Filter the records down to the lines that hold the word "will", and copy each of those lines.

RECORDS SUPPLIED:
=-=-=
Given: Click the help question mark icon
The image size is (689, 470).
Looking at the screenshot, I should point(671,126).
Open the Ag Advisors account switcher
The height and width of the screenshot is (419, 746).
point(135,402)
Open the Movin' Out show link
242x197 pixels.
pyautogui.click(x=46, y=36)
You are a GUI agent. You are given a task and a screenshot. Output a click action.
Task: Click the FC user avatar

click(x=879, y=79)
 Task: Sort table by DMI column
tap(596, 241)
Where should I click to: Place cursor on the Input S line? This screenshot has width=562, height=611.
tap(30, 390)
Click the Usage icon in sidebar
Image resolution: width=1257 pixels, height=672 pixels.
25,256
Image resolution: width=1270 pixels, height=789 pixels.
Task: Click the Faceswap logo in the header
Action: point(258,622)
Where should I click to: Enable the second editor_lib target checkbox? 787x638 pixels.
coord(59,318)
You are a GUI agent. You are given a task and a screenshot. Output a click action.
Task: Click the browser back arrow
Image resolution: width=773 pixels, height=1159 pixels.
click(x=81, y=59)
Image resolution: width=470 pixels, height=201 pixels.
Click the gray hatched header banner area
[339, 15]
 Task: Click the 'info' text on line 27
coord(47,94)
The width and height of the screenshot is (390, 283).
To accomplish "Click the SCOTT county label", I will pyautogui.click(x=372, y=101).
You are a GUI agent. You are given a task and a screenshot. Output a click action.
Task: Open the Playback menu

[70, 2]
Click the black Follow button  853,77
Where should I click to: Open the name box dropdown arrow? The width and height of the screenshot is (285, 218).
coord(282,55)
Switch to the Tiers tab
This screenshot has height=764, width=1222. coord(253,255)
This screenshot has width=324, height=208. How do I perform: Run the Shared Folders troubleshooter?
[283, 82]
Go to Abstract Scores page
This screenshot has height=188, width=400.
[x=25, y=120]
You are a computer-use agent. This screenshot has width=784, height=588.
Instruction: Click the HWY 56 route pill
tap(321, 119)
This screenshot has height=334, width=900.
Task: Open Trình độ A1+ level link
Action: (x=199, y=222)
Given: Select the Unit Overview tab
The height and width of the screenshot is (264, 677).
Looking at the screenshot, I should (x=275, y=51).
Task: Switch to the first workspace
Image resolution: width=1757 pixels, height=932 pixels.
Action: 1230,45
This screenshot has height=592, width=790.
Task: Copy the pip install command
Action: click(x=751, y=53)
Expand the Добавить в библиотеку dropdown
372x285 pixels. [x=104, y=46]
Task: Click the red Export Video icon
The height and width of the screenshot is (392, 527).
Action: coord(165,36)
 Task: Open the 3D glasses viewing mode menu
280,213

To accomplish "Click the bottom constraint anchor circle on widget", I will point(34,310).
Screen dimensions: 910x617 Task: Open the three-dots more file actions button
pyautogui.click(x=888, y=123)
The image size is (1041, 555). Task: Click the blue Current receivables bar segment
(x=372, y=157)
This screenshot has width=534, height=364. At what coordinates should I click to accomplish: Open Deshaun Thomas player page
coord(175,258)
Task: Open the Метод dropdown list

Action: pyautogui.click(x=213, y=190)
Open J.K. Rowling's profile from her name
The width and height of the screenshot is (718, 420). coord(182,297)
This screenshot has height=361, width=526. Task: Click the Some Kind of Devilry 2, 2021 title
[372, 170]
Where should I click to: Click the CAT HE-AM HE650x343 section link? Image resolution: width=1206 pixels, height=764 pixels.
=-=-=
ANSWER SECTION:
To accomplish "Click the SCOTT county label", I will pyautogui.click(x=372, y=101).
To accomplish "Click the bottom constraint anchor circle on widget", I will point(34,310).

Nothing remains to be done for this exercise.